### WORK TASK
Skip every picture, and copy exactly the lines from the one containing "Where should I" to the end of the data.

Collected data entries
☆ ☆ ☆ ☆ ☆ ☆ ☆

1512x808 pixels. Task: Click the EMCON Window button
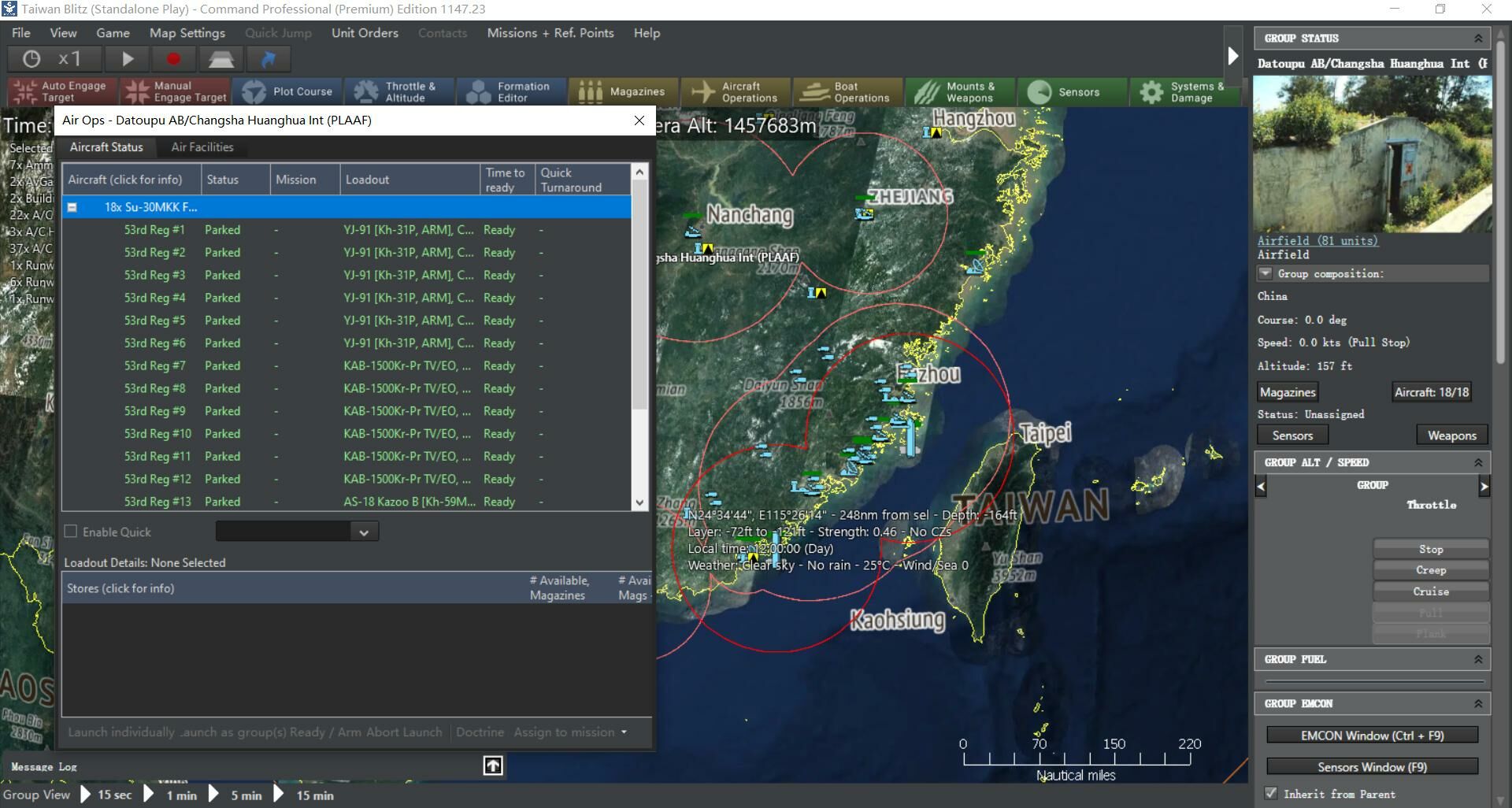1372,736
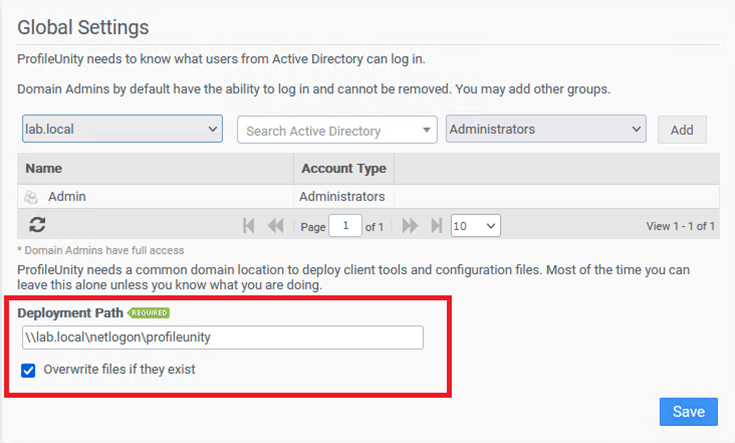Sort by the Account Type column header
This screenshot has width=735, height=443.
coord(343,169)
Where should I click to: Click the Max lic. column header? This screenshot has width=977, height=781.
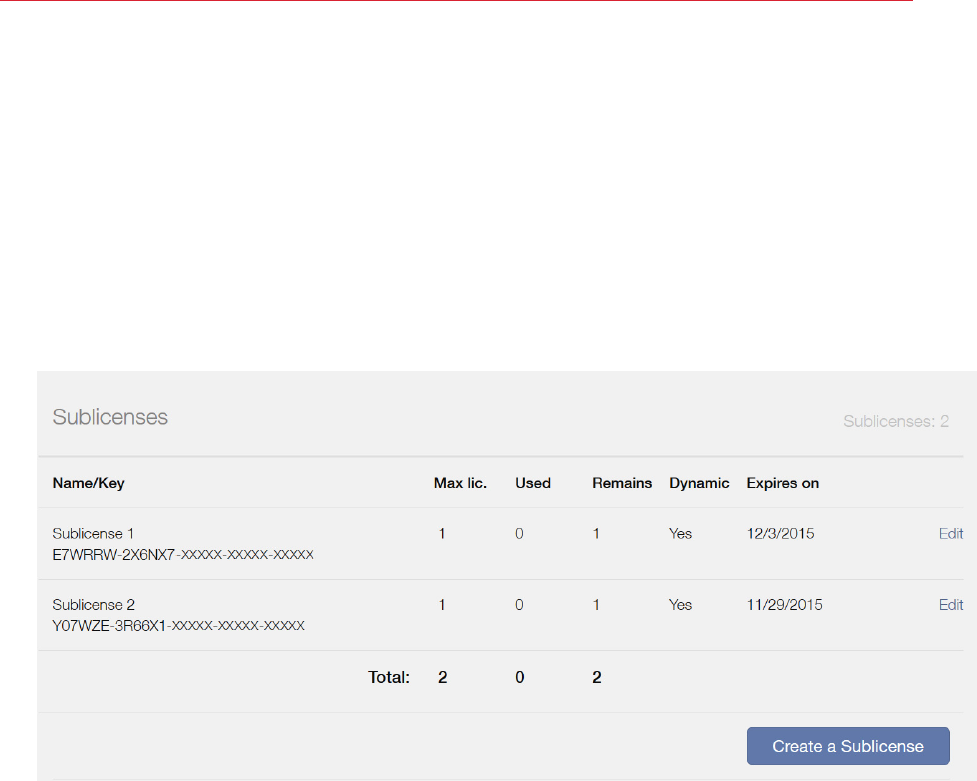[460, 483]
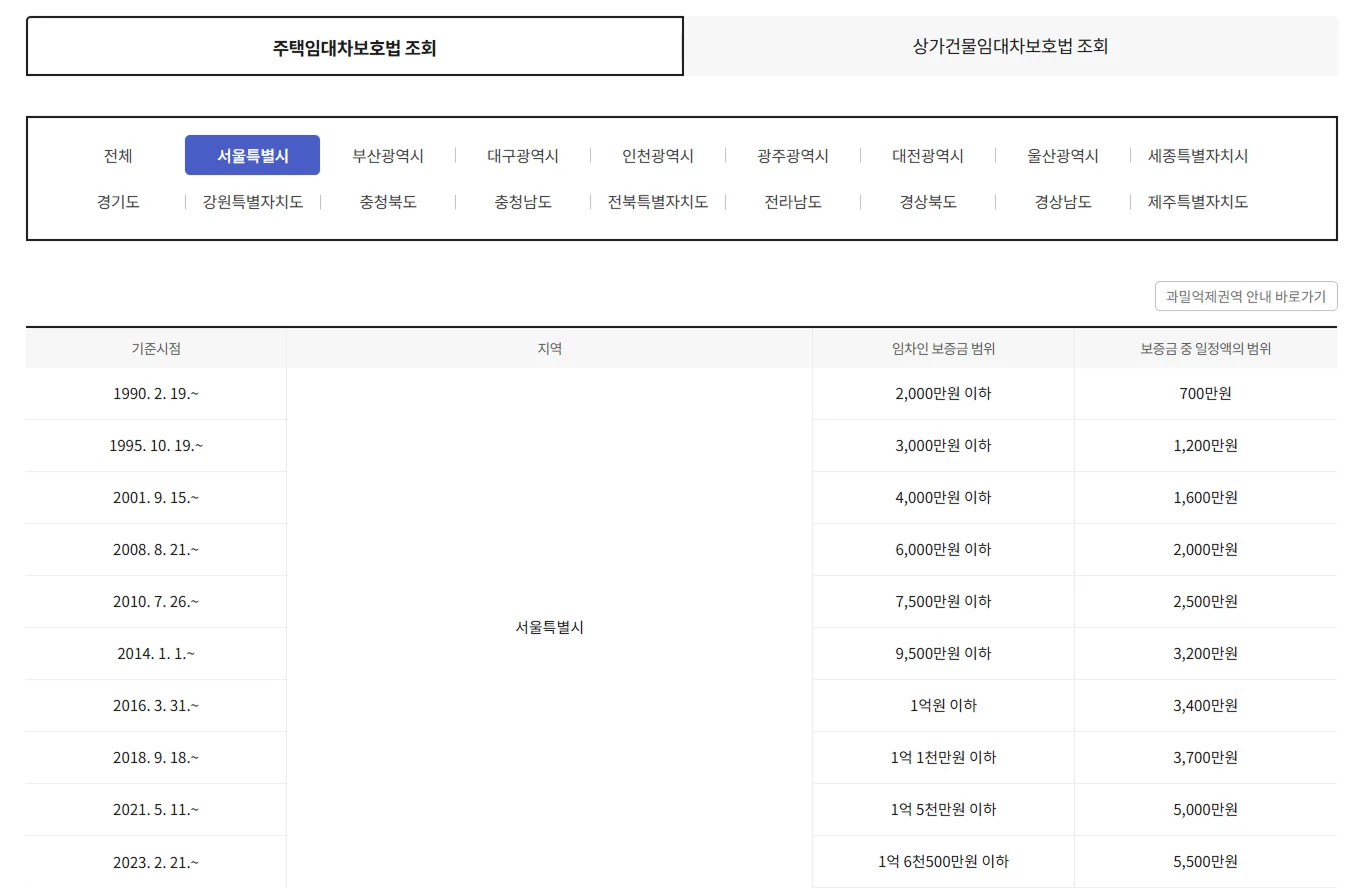The height and width of the screenshot is (894, 1355).
Task: Click the 기준시점 column header
Action: (x=156, y=349)
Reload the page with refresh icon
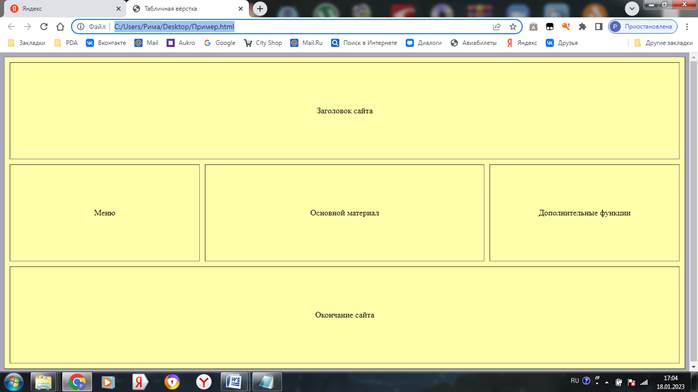 coord(44,27)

☆ ☆ ☆ ☆ ☆ ☆ ☆

### TASK SOLUTION
Where should I click to: Click the Max lic. column header? This screenshot has width=977, height=781.
[460, 483]
The height and width of the screenshot is (894, 1355).
Task: Click the 기준시점 column header
Action: (x=156, y=349)
Reload the page with refresh icon
 coord(44,27)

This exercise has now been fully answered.